Given instruction A: In the article about the new Honda Civic, how much power does the turbocharged 1.5-litre variant produce?
Given instruction B: Please write the next part of the article about the new Honda Civic, picking up after its final sentence.

Provided text:
============

Honda has revealed its eleventh-generation Civic in America with a new design, improved tech and the kind of engine lineup that seems quaint from this side of the Atlantic. For one thing it still features a naturally-aspirated 2.0-litre petrol motor as the entry-level offering, before you get to the 2021-appropriate turbocharged 1.5-litre variant with 180hp. Of course there's precisely zero chance you'll see the atmospheric unit when the car arrives in Europe late next year - by then Honda will be fully committed to electrifying its range.
But the American saloon does at least offer an early glimpse of the exterior and interior design that's likely to be replicated in the European-spec hatch. Over here the Civic is expected to follow the lead of the CRV and be offered in hybrid-only format, so expect mild hybridisation at a bare minimum - although there's a good chance that a successor to the FK8 Type R will stay true to the current car's form, as Honda has said its electrification plans will only apply to its mainstream models for now. That suggests unsullied internal combustion for the headliner.
We wouldn't suggest hanging out the bunting just yet, though. There's no official steer on the next-gen CTR, and the manual gearbox might yet prove a sticking point given the likelihood of an all-hybrid Civic lineup adopting auto or CVT gearboxes, in line with the CRV. Still, the FK8 shows Honda still very much cares about making great driver's cars and its success is likely to provide the business case for continuing with three pedals. If it ain't broke etc.

============

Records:
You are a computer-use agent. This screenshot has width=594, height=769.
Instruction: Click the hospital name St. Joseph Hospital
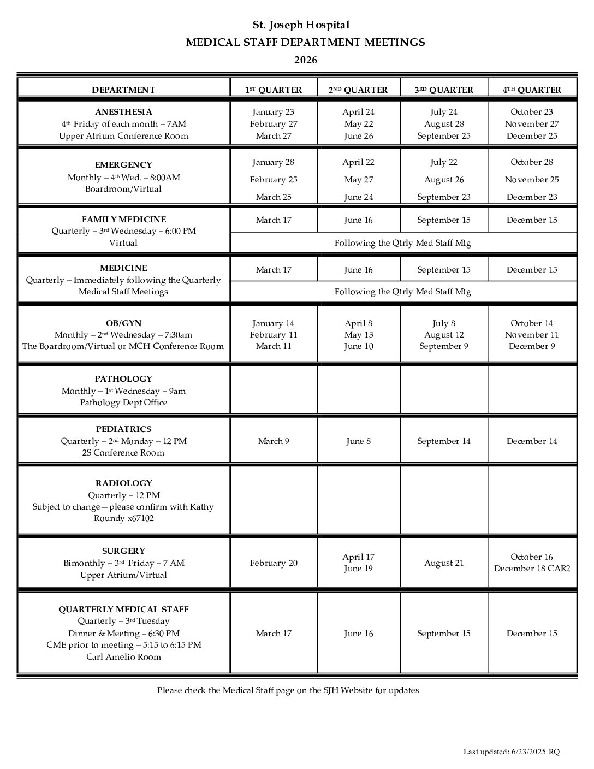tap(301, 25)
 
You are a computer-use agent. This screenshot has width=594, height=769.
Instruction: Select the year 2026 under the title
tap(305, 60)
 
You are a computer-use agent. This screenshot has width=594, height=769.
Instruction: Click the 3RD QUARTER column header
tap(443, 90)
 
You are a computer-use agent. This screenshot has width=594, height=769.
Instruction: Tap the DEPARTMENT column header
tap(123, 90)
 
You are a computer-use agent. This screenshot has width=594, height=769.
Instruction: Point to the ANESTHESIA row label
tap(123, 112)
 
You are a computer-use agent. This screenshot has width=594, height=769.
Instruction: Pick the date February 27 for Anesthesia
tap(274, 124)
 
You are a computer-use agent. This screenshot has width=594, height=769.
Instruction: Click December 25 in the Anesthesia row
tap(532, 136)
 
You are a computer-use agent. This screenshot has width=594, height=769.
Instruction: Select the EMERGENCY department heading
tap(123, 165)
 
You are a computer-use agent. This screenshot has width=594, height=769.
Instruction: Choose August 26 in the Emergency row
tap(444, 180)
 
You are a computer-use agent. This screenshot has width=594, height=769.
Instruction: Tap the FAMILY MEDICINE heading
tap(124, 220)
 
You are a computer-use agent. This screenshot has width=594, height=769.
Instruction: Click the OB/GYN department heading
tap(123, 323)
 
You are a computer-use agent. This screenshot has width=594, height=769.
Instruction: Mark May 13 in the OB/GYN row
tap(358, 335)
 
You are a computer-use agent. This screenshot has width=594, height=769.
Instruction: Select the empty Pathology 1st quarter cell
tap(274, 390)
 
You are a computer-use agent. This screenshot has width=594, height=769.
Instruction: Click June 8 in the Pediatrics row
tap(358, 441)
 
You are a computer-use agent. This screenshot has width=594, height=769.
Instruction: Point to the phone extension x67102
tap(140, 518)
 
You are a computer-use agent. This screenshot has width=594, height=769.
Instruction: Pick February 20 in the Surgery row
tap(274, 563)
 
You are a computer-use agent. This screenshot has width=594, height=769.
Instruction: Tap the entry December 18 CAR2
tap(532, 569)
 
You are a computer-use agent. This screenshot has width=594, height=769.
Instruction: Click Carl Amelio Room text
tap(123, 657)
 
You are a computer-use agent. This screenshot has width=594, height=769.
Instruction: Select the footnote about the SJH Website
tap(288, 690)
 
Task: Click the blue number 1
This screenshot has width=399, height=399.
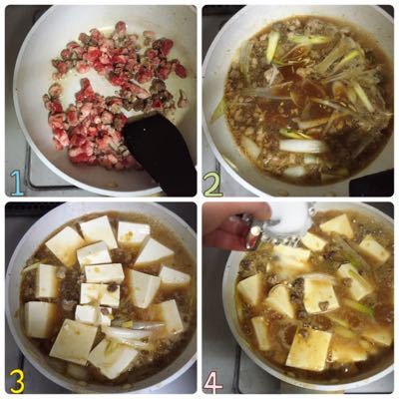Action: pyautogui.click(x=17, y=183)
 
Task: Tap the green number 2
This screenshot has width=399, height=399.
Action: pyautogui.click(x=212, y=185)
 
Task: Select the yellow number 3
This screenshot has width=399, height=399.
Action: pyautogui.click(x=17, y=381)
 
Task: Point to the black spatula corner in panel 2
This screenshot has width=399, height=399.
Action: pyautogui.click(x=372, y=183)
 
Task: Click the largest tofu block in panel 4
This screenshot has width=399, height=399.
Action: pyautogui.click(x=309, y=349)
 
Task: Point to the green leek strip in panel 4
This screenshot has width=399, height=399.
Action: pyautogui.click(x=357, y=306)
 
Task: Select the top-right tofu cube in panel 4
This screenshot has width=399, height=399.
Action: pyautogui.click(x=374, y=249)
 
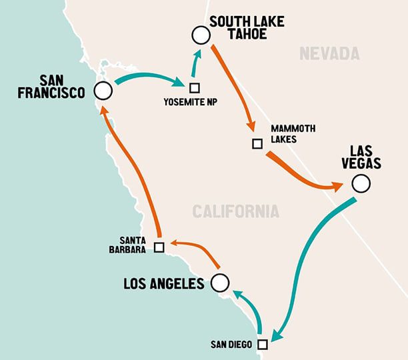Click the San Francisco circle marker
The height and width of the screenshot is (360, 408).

============

Task output A: 180hp.

Task output B:
As for the rest of the setup, Honda claims to have made strides in ride and handling with the new car's platform, which receives new suspension and steering hardware and gets a body in white that's eight per cent more torsionally rigid and 13 per cent stiffer in 'bending rigidity'. Apparently, that boosts refinement as well as performance. The car has also grown a little to 4,674mm, making it some 18mm longer than the present car offered in Britain. It's wider in the tracks, too.
Elsewhere, the slightly toned-down appearance of the American Civic is predictable, given the mixed opinions the current car has garnered throughout its life. Inside there's new infotainment with a seven- or optional nine-inch touchscreen on a slim dash. The Civic also gets a big safety boost with new front airbags said to reduce the chances of brain and neck injuries in a crash, as well as Honda's first rear seat side airbags.
All sounds promising, then, although plenty could change between now and the anticipated late 2022 arrival of Honda's European Civic. For now, we'll have to stick with the current generation car, including that fabulous FK8 CTR. Poor us...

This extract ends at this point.